_WHAT YOU WILL DO_: Pick up the forum reply below about building ResizeLayer3D from ResizeLayer in Wolfram Language neural nets, and carry on from its last line, ignoring the listing that follows it.

======== SOURCE PASSAGE ========

Thanks for the update. I was wondering if the original poster was still around years later (certainly the problem still is). With the extra information I improved on the annotated code. After your description it makes more sense now. What seems less reasonable is the way WL neural nets handle this use case. I hadn't seen that ResizeLayer also has the drawback of being unable to work on 4D arrays much like DeconvolutionLayers. Excellent job figuring all this out. Your new version looks like a type of Progressive Growth GAN where the steps are mixed as its upsampled.

ResizeLayer3D[n_, {dimInx_, dimIny_, dimInz_}] :=
 Block[{sc = 2},
  NetChain[{
    (* Flattens the first two levels so because the next layer only \
works on 2D arrays *)
    FlattenLayer[1, "Input" -> {n sc, dimInx, dimIny, dimInz}],
    (* Doubles the size of the last two dimensions *)
    ResizeLayer[{Scaled[sc], Scaled[sc]}],
    (* Reshapes the array back to its original order but with the \
last two dimensions scaled up from previous layer *)

======== AVAILABLE DATA ========

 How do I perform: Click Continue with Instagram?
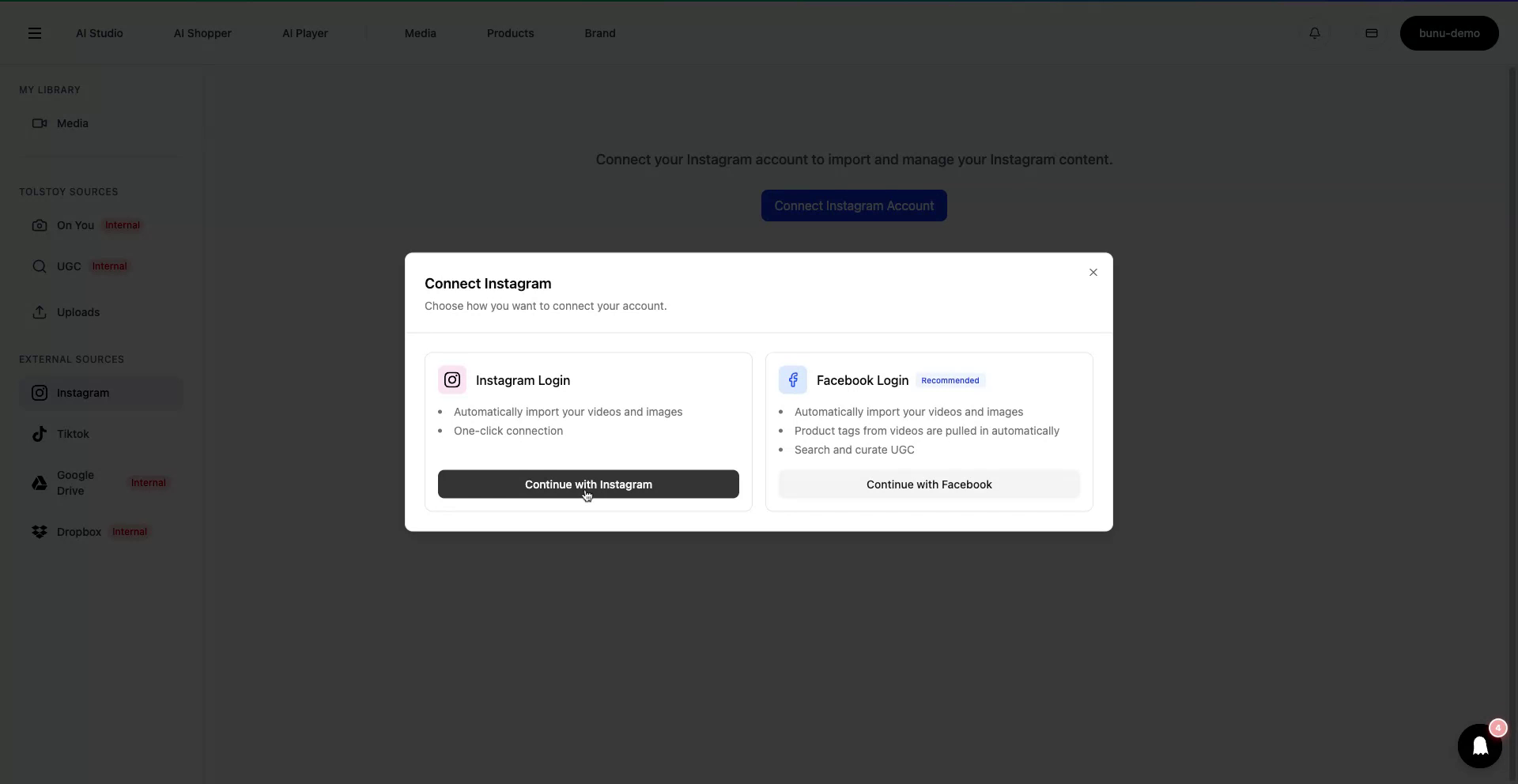point(587,484)
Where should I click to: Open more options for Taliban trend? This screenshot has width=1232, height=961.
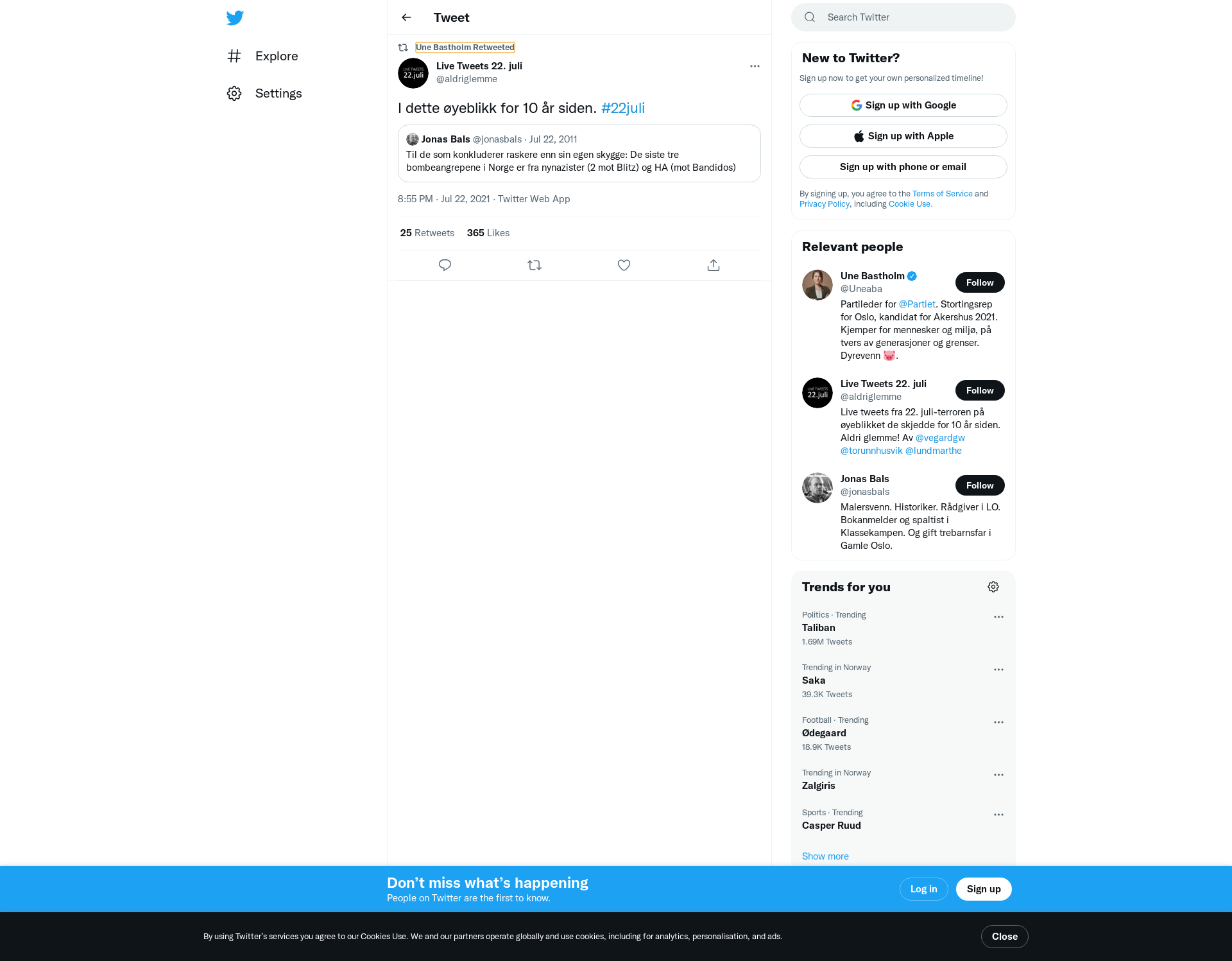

========

_RESULT FOR THIS TASK_:
    ReshapeLayer[{n sc, dimInx, sc dimIny, sc dimInz}],
    (* Transposes 2nd and 3rd dimensions so that previously unscaled \
dimension can be actioned *)
    TransposeLayer[2 <-> 3],
    (* Again flatten array a level so that the next later can \
actually action it *)
    FlattenLayer[1],
    (* Scale only the dimension that hasn't been actioned yet *)
    ResizeLayer[{Scaled[sc], Scaled[1]}],
    (* reshape back to original structure but the array now has been \
scaled up *)
    ReshapeLayer[{n sc, sc dimIny, sc dimInx, sc dimInz}],
    (* importantly, transpose the dimensions back to their original order since it was \
changed above*)
    TransposeLayer[2 <-> 3],
    (* Now a convolution can be applied to the upsampled up data *)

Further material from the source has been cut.